Screenshot of Word in web view with text zoom overlay

 We also built all new text selection handles to create and refine text selections on the canvas. Working in conjunction with the Excel team, we extended the selection handles to support selection of table cells, rows and columns.

Screenshot of the text selection handles in Word

 For figures, we added in live layout and the ability to drill into complex figures such as charts and SmartArt. We also made the handles larger on figures, so you can more easily grab them to resize or rotate.

Screenshot of the difference between the mouse and touch selection handles on objects

Even our on-canvas UI widgets received updates to ensure appropriate visibility and usability on a touch device. For example, we have a new feature that lets you expand and collapse sections. With a mouse and keyboard, we only show the button when your cursor hovers over a heading. Touch doesn’t have a way to hover, so if we detect you’re on a touch device the button will always be visible for you to use.

There was a lot to detangle here, and each of these issues was a table stake to working with touch. If we didn’t get the basics right, there would be no point in doing anything else for touch. But doing it right makes the interactions feel fast, fluid and natural – and completing these tasks feels just as transparent to the touch user as they do in the mouse experience.

Keyboarding improvements

Another area where we made some improvements is in the soft keyboard experience. When using Office 2010 on Windows 7 the soft keyboard comes up and floats in front of the document. That model was great for revising a sentence, but wasn’t optimized for typing anything longer.

Now on Windows 8, we have more interaction available with the keyboard. Word can now communicate with the keyboard to make the experience better during long typing tasks. Now, Word can figure out exactly where the keyboard is and automatically adjust the content to stay above the keyboard. This allows you to type a lengthier memo without needing to manually scroll the document.


Eliminating roadblocks

As I mentioned before, Word has a lot of tools that are really designed with mouse in mind. Some of these tools actually change your mouse cursor into another tool, and end up being deeply intertwined with hover state and mouse-specific code.
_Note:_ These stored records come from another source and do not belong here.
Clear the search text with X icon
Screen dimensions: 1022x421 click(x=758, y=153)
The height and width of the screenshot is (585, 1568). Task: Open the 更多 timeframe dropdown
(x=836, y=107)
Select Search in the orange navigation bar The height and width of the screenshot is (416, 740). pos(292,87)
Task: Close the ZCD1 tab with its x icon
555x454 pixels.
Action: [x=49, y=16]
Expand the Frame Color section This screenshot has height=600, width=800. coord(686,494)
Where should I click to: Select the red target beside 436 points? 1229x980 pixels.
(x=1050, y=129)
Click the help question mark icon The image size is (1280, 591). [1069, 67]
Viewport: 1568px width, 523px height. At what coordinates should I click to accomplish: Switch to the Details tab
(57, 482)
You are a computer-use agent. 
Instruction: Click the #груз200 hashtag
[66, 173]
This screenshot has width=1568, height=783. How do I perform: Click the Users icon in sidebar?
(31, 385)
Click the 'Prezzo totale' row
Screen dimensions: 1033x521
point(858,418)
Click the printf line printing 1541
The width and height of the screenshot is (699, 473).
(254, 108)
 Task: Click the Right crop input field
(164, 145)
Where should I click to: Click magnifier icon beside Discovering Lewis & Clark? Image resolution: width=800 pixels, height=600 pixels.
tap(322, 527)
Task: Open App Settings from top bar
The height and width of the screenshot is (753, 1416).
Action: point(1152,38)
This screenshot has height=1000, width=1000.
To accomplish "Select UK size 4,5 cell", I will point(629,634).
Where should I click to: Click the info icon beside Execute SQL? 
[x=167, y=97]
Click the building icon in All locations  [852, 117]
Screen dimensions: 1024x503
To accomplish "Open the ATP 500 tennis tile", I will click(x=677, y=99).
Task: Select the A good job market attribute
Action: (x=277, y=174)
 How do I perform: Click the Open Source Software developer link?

These mouse specific tools work great when you have a mouse and keyboard, but they actually became dead ends on a touch device. You’d hit the button and there was no way to escape the tool! A few examples include insert shape, view split, draw table, highlighter and format painter.

We looked closely at each of these tools and made sure to go through and eliminate all the dead ends. Now, inserting a shape via touch places the shape directly on to the page. Or, hitting format painter allows you to tap a word to paste formatting. This way you can confidently use Word on your slate device without falling into a mouse-only trap.

 Wrapping up

 So that’s a summary of the improvements we made to help author documents on a touch device. We focused on really perfecting the document surface in order to enable basic authoring scenarios for today and deliver a solid foundation for the future.

 Picture of the touch feature crew

The touch feature crew, most of whom are shown here, worked hard to make Word fast and fluid when using touch.